Data supplied Block Start

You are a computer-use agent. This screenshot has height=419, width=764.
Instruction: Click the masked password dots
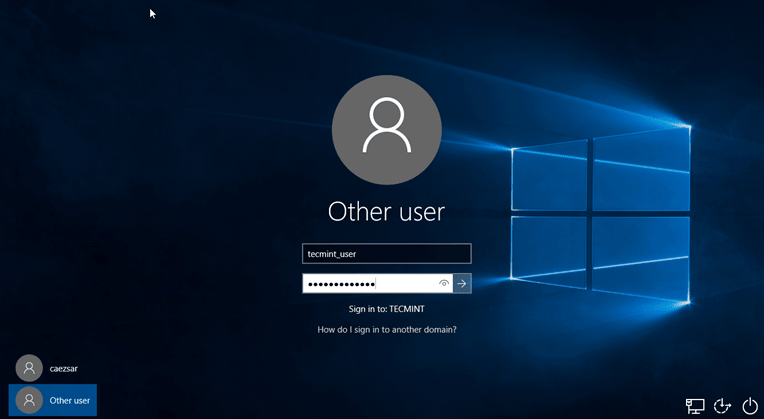point(341,284)
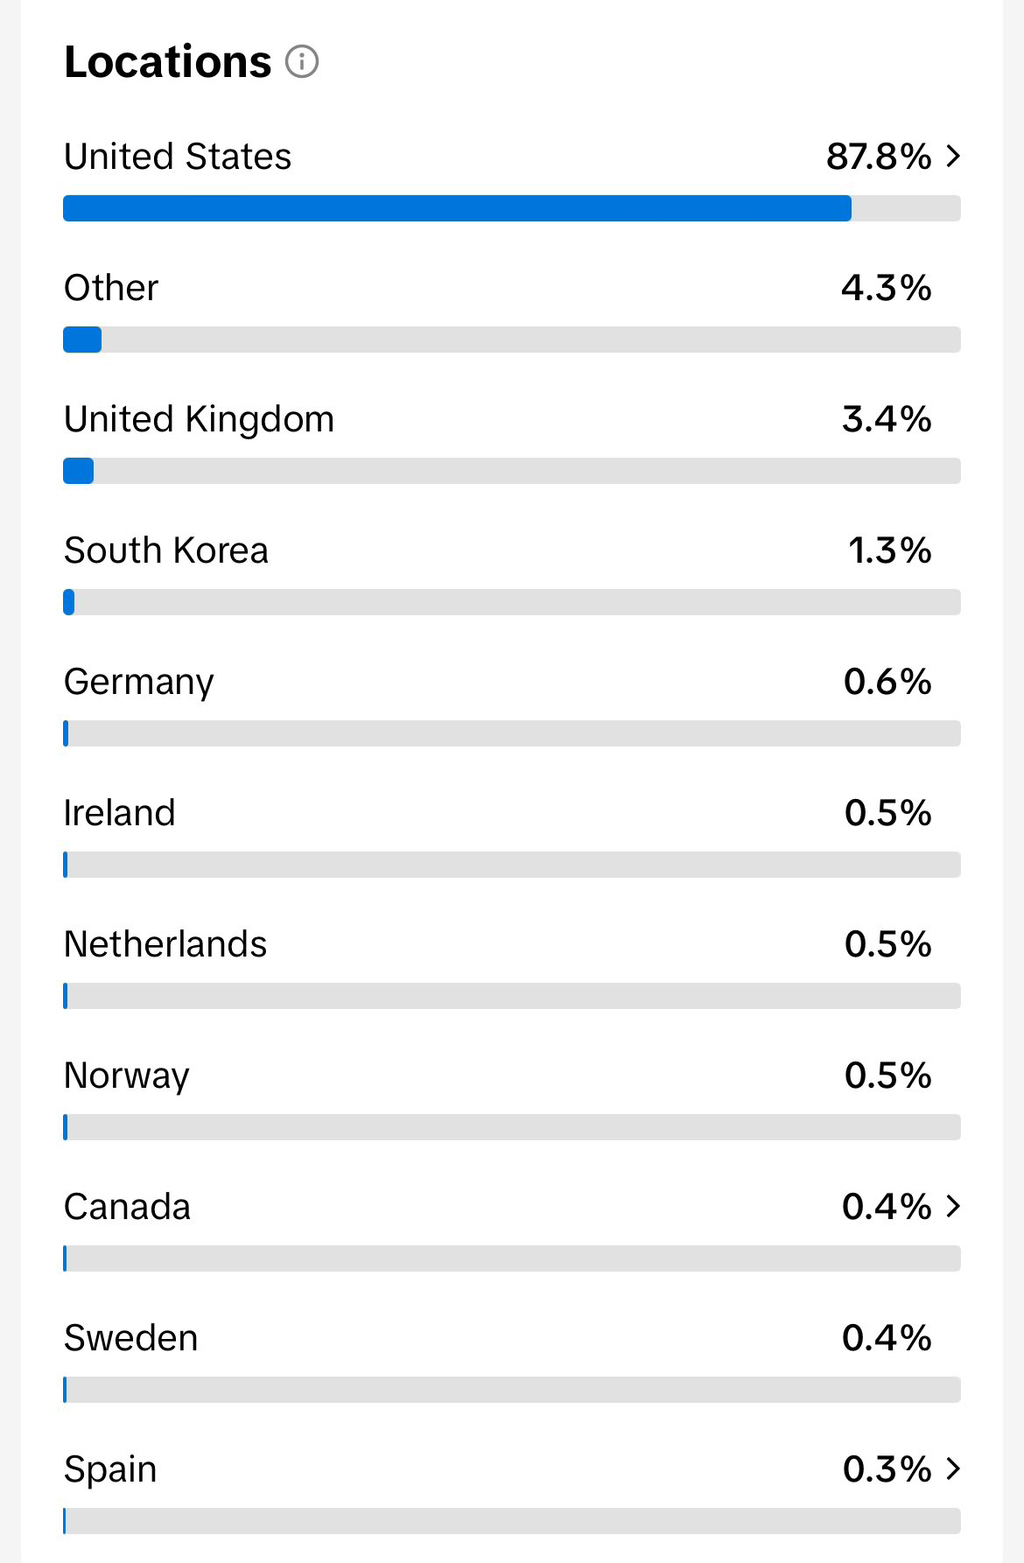Screen dimensions: 1024x1563
Task: Click the United Kingdom progress bar
Action: [511, 471]
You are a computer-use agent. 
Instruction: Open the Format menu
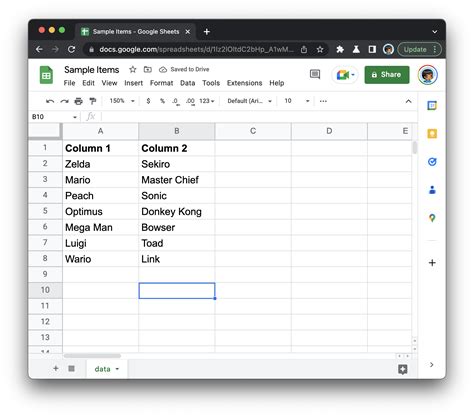pos(161,83)
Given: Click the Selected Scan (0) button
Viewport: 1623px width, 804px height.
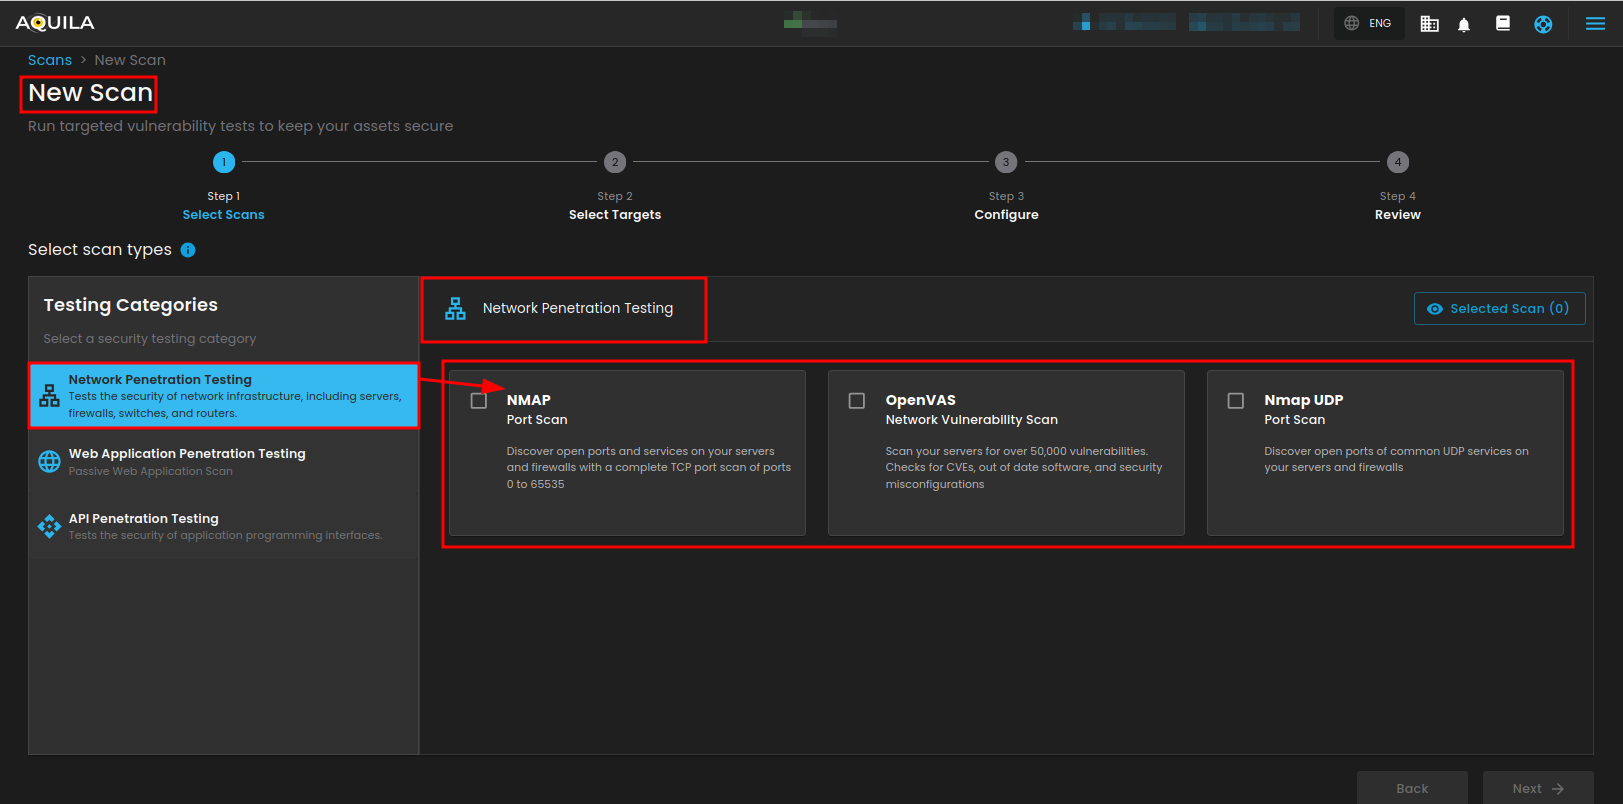Looking at the screenshot, I should pos(1499,309).
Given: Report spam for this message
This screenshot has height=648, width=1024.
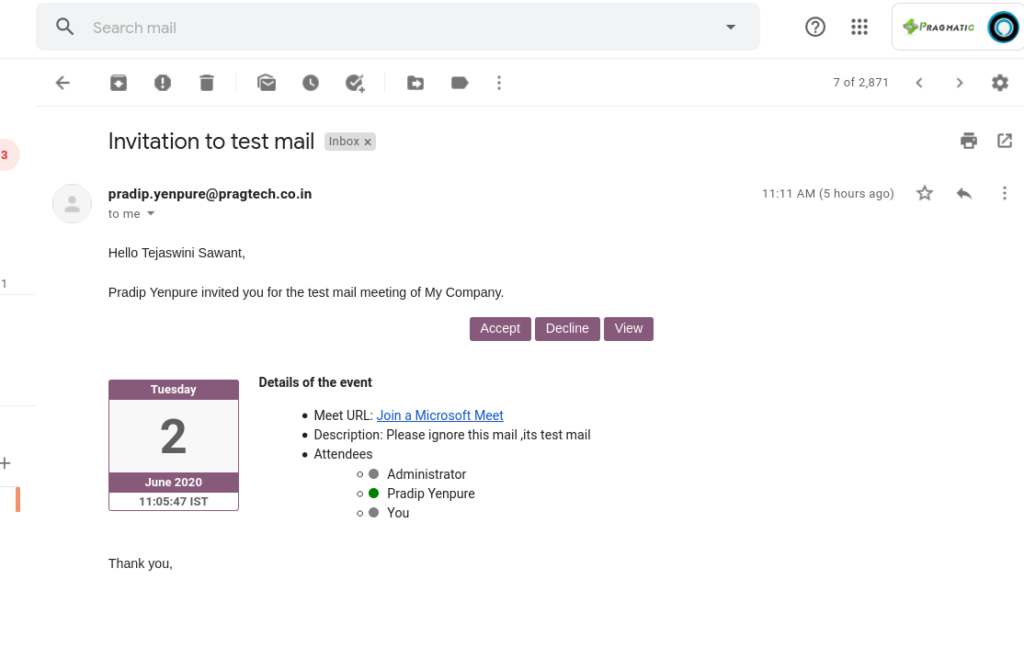Looking at the screenshot, I should click(162, 83).
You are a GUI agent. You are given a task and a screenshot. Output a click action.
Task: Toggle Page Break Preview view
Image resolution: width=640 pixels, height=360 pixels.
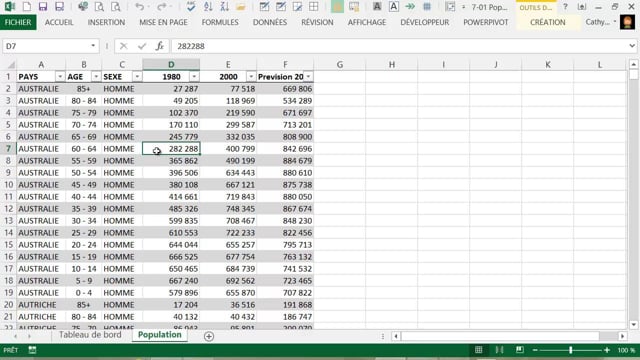[x=519, y=350]
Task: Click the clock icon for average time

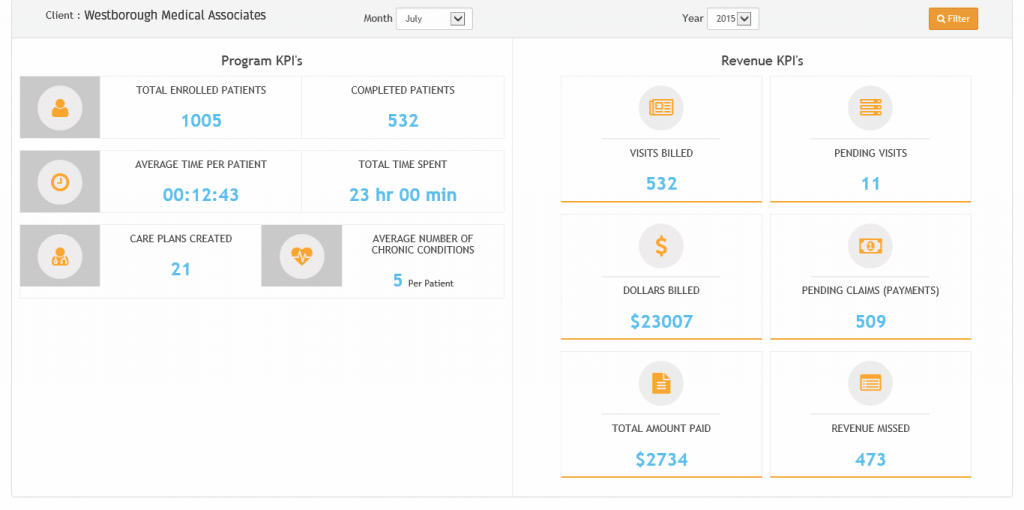Action: [x=60, y=182]
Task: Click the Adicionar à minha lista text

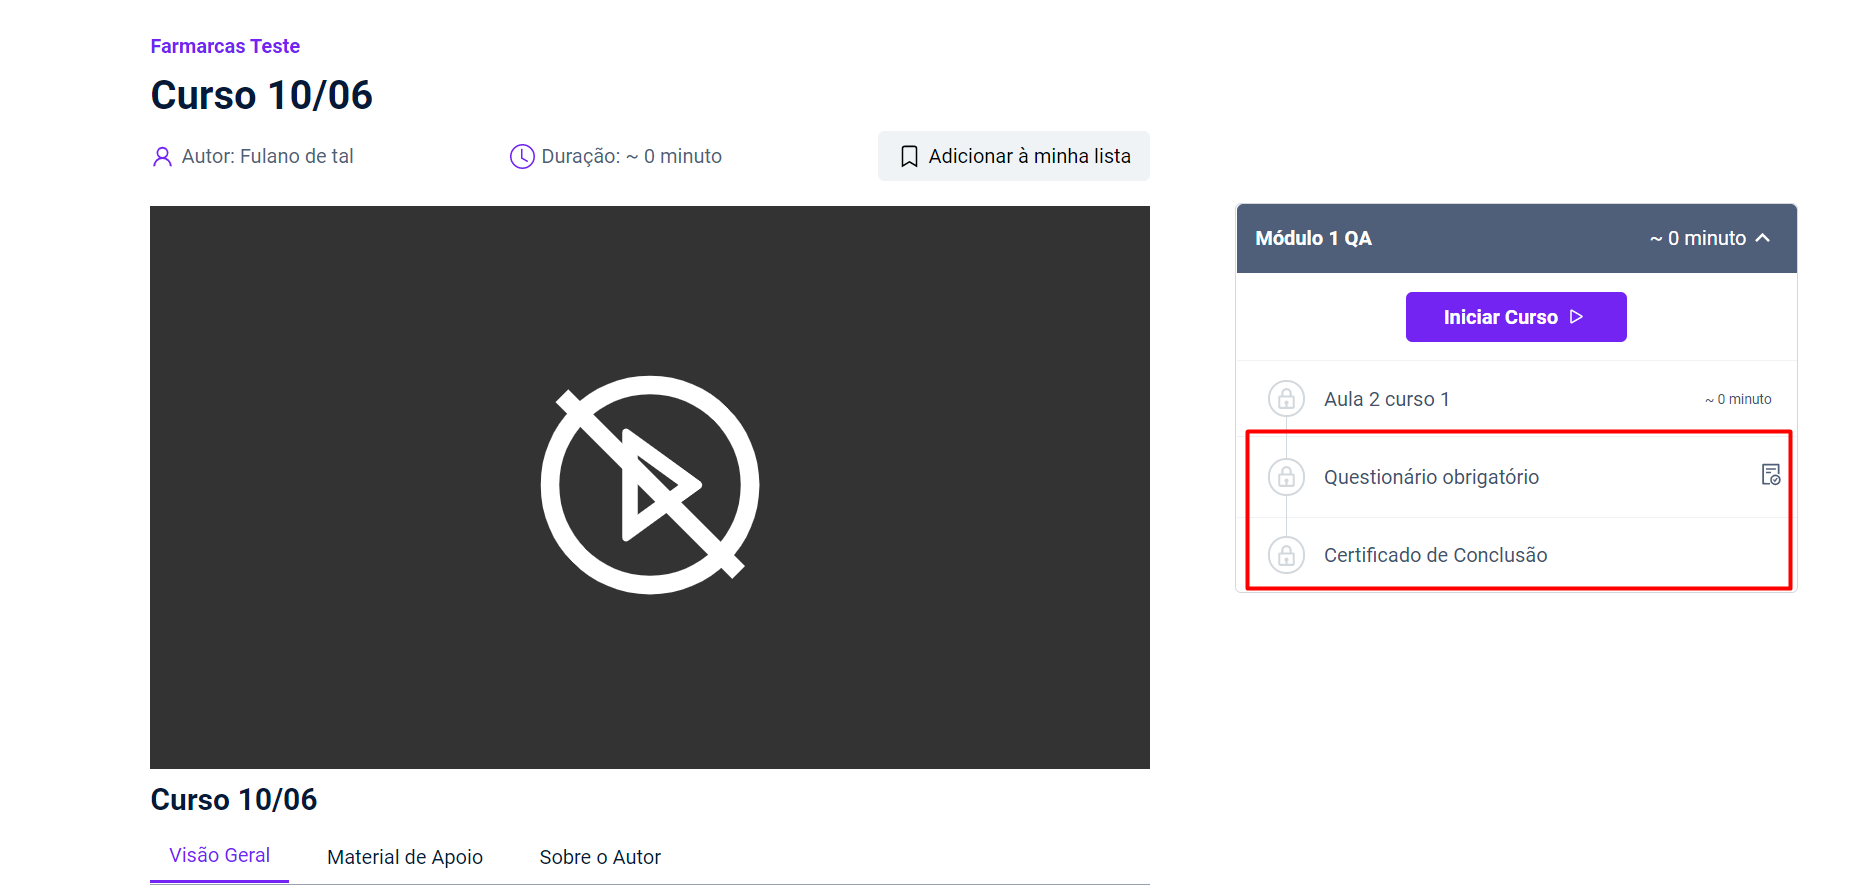Action: click(1029, 157)
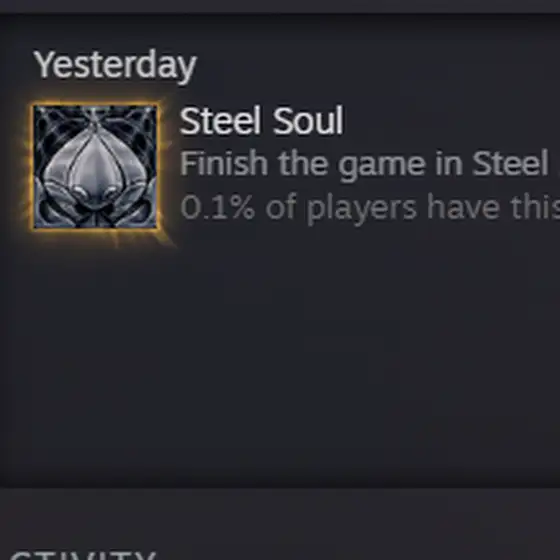Click the dark bar above the Yesterday heading

click(x=280, y=6)
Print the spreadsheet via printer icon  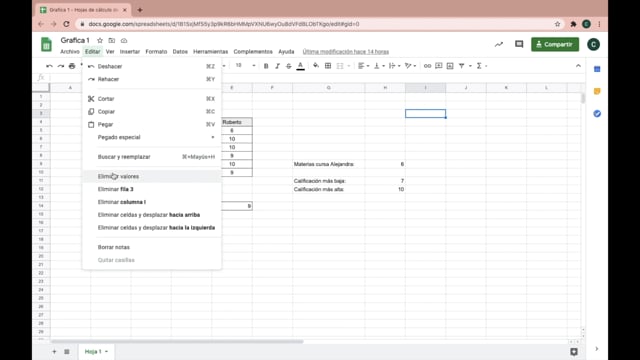tap(72, 66)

Data supplied Block End

Activity => Please show the lines of the material that contain the string "agent".

Task solution =>
You are a computer-use agent. This screenshot has height=419, width=764.
You are a computer-use agent. 
You are a GUI agent. You are given a task and a screenshot. Output a click action.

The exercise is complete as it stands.